A product belongs to the category rices, if the ingredients are rices as well.
This implies that a lot of outliers could removed. They all had other ingredients, either rice meals for the microwave; mixes of cereals, lentils and rice; rices with aromas added; etc. Looking at the categories it seems that people base themselves on the ingredients to define a category.
There were still some outliers left, but those were really rices. I like to know what Uncle Ben does to their rice, in order to become an outlier. Uncle Ben is also fan of prepared nutritional values.

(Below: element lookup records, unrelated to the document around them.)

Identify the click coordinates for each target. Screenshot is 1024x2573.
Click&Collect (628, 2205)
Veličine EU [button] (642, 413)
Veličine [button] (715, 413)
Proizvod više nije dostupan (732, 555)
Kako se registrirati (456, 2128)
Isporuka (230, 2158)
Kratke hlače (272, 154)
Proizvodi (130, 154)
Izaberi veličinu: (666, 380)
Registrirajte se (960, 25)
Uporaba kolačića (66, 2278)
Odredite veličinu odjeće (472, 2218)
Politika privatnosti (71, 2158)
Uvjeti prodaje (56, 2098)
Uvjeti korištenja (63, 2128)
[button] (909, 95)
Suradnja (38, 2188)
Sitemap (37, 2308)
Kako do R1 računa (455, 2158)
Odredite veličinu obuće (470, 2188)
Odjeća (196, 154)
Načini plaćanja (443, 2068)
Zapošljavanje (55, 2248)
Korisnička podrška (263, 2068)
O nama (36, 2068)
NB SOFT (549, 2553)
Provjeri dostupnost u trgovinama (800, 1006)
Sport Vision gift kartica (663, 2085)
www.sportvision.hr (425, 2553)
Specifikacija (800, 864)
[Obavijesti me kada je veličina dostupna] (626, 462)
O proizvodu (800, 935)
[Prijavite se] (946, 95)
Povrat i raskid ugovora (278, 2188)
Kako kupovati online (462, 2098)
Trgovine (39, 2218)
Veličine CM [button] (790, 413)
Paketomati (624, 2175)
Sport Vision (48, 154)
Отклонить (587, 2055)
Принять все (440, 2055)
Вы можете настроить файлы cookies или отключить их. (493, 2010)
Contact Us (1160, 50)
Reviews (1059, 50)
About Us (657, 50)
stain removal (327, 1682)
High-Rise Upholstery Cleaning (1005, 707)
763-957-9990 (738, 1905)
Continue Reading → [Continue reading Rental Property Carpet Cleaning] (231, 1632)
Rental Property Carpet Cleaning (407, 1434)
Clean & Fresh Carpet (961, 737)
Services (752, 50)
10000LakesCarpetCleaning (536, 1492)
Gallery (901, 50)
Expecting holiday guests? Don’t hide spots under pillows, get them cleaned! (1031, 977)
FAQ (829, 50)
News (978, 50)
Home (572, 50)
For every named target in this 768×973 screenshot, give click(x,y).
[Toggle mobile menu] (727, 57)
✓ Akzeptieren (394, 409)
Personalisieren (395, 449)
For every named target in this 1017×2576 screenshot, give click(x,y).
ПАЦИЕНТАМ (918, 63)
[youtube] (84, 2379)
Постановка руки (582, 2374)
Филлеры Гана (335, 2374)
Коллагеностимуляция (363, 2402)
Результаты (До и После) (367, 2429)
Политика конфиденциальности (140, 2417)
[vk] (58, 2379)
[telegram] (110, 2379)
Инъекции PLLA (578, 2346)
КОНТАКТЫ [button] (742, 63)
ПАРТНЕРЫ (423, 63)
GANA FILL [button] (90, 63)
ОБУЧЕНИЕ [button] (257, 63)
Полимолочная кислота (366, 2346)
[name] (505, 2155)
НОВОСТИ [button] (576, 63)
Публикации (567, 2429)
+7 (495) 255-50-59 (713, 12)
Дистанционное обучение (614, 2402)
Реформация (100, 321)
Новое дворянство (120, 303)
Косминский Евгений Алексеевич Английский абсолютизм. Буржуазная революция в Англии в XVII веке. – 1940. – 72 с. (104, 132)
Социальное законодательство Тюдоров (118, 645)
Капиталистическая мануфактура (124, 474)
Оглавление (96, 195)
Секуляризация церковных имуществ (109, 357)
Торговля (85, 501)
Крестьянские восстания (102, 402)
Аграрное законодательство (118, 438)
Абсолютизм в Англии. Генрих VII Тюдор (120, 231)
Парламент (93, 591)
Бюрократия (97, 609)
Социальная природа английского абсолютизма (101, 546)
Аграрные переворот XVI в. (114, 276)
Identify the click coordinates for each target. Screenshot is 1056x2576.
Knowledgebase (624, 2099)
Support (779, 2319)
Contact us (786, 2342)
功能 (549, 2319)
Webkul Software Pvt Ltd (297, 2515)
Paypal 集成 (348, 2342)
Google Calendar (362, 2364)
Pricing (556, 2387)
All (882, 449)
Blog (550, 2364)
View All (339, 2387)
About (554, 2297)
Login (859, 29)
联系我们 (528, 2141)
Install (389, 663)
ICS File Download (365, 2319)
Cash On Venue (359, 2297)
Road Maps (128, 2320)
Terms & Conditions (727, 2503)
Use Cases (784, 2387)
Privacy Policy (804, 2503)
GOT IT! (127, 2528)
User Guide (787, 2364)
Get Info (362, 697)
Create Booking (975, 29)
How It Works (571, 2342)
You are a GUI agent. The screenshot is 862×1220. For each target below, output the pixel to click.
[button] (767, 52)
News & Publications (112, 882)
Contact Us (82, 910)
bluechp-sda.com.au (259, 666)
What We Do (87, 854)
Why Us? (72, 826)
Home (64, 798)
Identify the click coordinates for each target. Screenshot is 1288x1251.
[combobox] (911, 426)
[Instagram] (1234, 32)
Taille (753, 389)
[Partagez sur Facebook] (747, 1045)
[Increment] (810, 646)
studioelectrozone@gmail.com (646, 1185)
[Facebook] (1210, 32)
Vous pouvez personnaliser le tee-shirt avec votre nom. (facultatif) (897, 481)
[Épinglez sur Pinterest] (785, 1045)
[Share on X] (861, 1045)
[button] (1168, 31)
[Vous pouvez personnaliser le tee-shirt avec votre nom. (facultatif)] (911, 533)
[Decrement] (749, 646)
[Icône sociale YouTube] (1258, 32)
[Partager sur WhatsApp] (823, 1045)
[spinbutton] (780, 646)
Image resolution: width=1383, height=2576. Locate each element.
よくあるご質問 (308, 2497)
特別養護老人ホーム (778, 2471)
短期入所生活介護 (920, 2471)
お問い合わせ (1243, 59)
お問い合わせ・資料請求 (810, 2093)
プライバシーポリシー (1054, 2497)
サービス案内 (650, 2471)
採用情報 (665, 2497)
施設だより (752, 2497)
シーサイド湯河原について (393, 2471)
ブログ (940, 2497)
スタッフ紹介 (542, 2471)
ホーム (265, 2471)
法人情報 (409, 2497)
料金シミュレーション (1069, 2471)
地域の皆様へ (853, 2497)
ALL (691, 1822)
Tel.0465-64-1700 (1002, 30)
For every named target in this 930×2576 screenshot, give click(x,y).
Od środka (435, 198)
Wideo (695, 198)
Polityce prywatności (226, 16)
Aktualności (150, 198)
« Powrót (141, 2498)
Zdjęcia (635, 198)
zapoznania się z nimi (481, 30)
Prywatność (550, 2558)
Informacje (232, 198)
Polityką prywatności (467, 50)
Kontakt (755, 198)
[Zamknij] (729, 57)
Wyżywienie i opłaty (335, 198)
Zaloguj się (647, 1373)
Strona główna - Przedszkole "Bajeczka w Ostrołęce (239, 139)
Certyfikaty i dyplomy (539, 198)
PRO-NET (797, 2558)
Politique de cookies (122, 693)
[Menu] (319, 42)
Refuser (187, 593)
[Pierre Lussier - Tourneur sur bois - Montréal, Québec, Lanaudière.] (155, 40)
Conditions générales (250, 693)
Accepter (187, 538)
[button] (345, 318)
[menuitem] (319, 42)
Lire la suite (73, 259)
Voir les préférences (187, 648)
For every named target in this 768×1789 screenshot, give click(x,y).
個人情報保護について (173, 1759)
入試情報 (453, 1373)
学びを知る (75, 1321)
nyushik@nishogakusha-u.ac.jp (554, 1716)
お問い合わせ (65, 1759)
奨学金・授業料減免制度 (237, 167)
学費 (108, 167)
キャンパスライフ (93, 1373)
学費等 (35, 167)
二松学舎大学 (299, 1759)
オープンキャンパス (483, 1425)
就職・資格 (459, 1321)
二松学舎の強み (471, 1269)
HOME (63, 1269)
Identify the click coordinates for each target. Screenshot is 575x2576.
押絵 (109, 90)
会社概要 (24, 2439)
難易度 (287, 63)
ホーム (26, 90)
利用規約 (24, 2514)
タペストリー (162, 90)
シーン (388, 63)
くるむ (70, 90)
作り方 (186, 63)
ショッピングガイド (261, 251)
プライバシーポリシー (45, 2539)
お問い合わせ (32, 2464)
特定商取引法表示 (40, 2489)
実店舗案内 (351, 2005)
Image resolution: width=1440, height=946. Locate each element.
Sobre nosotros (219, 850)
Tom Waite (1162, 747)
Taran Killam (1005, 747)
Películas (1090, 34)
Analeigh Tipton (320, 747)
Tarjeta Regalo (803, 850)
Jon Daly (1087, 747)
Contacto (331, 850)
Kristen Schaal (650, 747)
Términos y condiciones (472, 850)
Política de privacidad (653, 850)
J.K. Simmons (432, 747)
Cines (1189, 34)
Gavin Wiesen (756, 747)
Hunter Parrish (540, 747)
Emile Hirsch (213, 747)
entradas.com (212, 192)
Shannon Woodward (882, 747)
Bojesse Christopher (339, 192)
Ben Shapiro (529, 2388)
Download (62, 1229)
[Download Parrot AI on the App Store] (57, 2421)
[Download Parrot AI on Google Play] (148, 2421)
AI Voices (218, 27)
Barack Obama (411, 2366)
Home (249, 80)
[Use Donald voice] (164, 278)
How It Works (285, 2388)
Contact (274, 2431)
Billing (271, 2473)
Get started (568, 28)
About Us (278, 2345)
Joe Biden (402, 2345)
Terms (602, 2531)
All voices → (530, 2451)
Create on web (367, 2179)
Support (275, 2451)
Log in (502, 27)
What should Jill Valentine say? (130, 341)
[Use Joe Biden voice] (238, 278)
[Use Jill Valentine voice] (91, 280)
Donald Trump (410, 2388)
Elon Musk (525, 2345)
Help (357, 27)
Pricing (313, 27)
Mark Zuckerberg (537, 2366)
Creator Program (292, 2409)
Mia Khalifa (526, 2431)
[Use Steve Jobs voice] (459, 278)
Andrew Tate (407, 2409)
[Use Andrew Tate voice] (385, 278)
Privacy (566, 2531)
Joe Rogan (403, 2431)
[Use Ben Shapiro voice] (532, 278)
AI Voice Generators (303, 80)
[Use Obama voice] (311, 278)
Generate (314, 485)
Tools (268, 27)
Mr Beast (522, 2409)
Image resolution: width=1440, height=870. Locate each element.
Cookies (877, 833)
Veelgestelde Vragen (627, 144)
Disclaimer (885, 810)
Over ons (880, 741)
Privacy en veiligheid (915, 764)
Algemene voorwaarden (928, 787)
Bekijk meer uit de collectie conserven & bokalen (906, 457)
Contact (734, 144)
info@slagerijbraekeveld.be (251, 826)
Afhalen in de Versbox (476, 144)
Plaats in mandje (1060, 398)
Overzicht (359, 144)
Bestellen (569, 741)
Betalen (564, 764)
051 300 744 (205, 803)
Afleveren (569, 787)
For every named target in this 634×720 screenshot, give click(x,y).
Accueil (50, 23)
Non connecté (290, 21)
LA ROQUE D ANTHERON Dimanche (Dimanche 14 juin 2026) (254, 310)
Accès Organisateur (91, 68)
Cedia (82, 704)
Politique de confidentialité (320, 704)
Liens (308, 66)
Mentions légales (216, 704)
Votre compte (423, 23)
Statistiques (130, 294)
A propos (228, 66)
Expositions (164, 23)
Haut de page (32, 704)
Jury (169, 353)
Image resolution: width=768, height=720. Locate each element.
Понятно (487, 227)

I did not assess the structure under rices, but the same questions arises. What is the definition? Have the whole rices also whole rice as ingredient? Are white rices all the rices that are polished, covering all rice types? Etc.
And maybe there is a relation with the Nova groups as well. The category Rices is probably entirely Nova group 1, which excludes also other non-Nova group 1 ingredients.
So when graphing, check the outliers and repair before you publish.